> EXERCISE DATA:
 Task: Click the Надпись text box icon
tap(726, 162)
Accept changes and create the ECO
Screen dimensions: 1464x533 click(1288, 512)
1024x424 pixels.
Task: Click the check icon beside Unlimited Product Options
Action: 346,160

> EXERCISE DIRECTIONS: Copy the whole listing above once more, character for character.

> ANSWER:
 Task: Click the Надпись text box icon
tap(726, 162)
Accept changes and create the ECO
Screen dimensions: 1464x533 click(1288, 512)
1024x424 pixels.
Task: Click the check icon beside Unlimited Product Options
Action: 346,160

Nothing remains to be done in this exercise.